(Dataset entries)
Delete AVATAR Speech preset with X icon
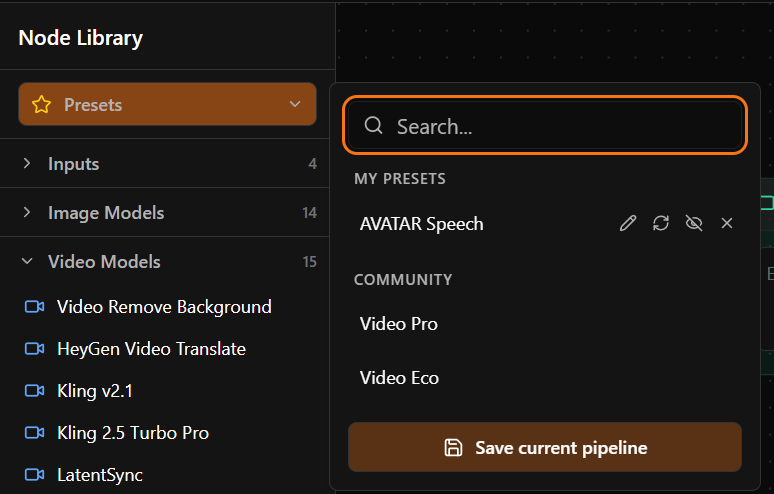Image resolution: width=774 pixels, height=494 pixels. pyautogui.click(x=727, y=223)
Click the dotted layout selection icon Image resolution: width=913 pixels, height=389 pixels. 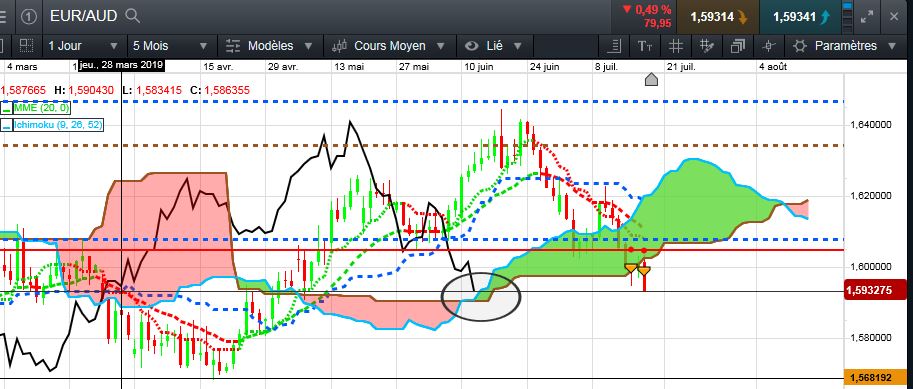pos(26,45)
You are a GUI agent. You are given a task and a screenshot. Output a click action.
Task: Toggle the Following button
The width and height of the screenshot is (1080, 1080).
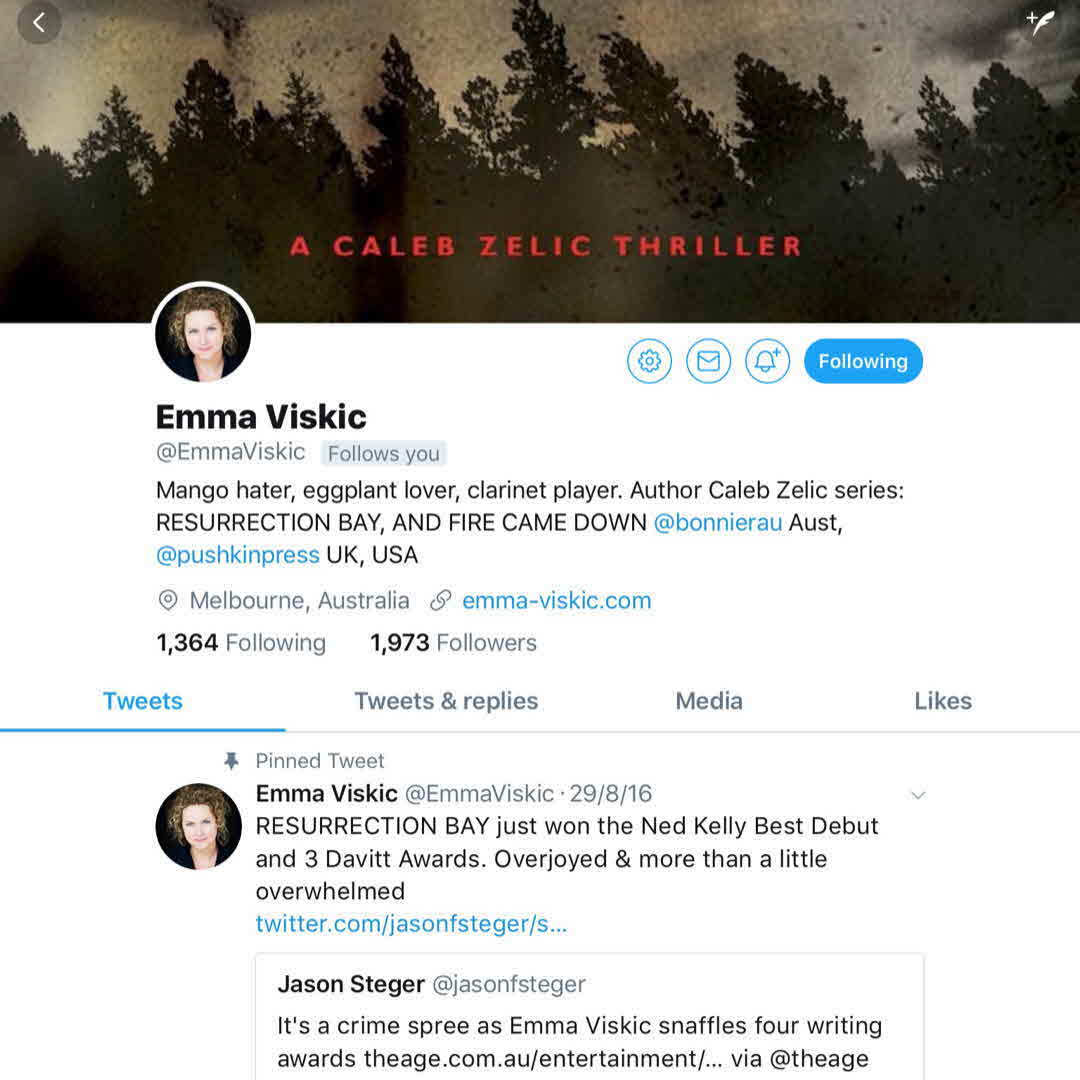tap(863, 361)
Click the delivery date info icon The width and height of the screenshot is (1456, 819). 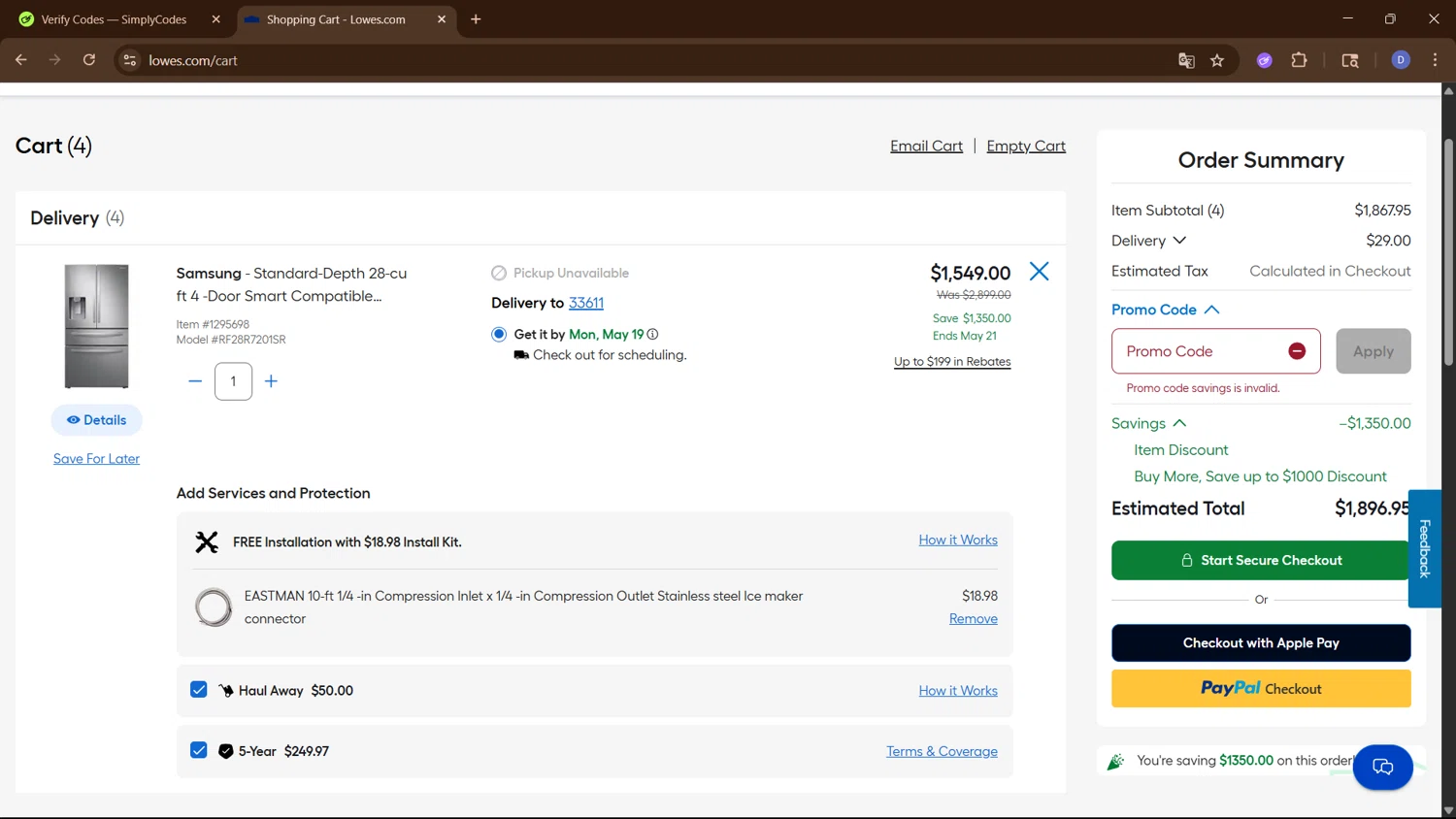pos(653,335)
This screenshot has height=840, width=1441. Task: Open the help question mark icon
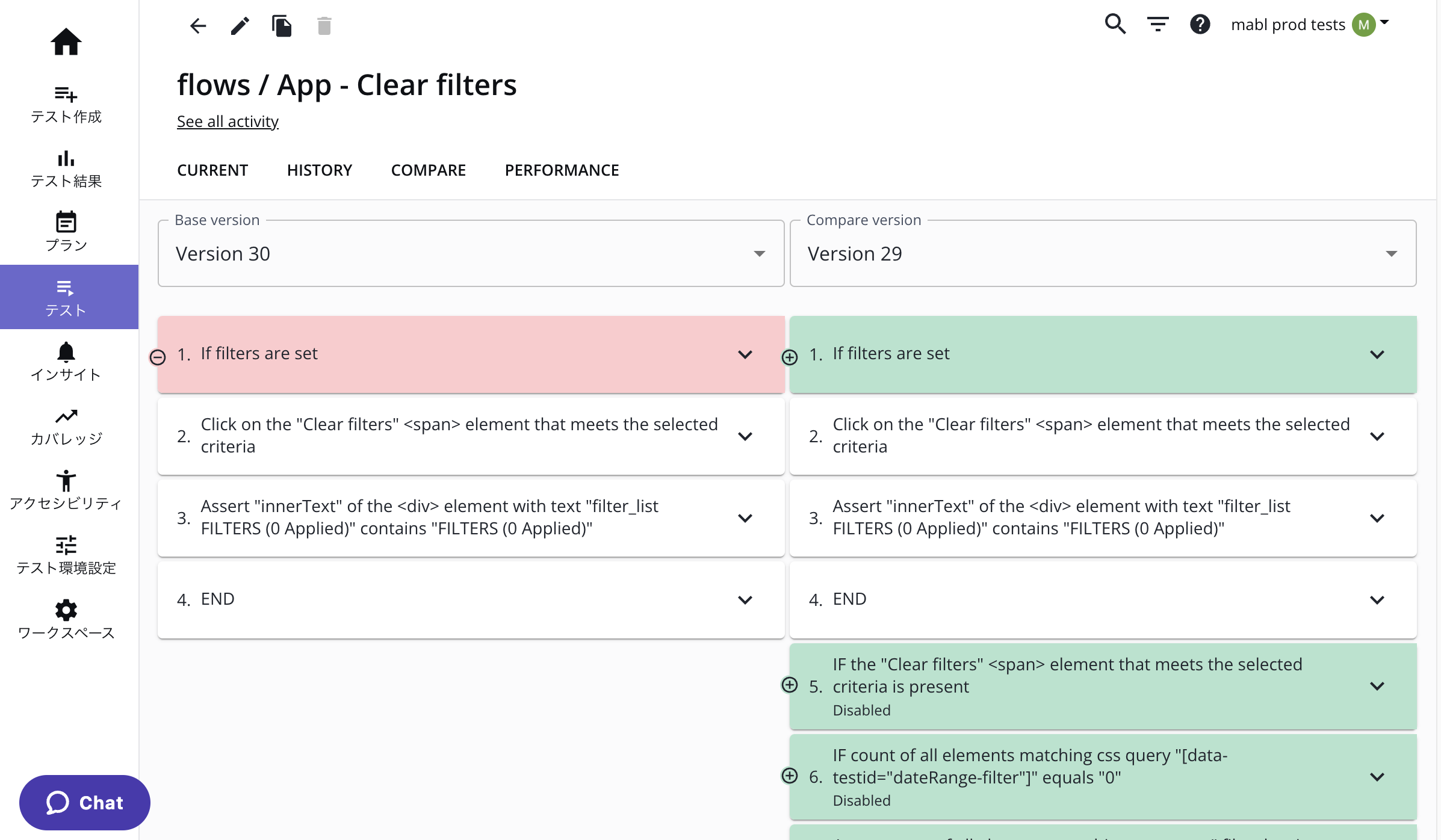click(1200, 24)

**What you will do:** Put the material into a two-column CSV with the header request,response and one row per request. Begin at the line that has "This screenshot has" and stop after the end of the material, quoting each field, replacing line breaks with spaces, and leaving out the pictures.

**Solution below:**
request,response
"This screenshot has height=840, width=1441. Task: Open the help question mark icon","click(1200, 24)"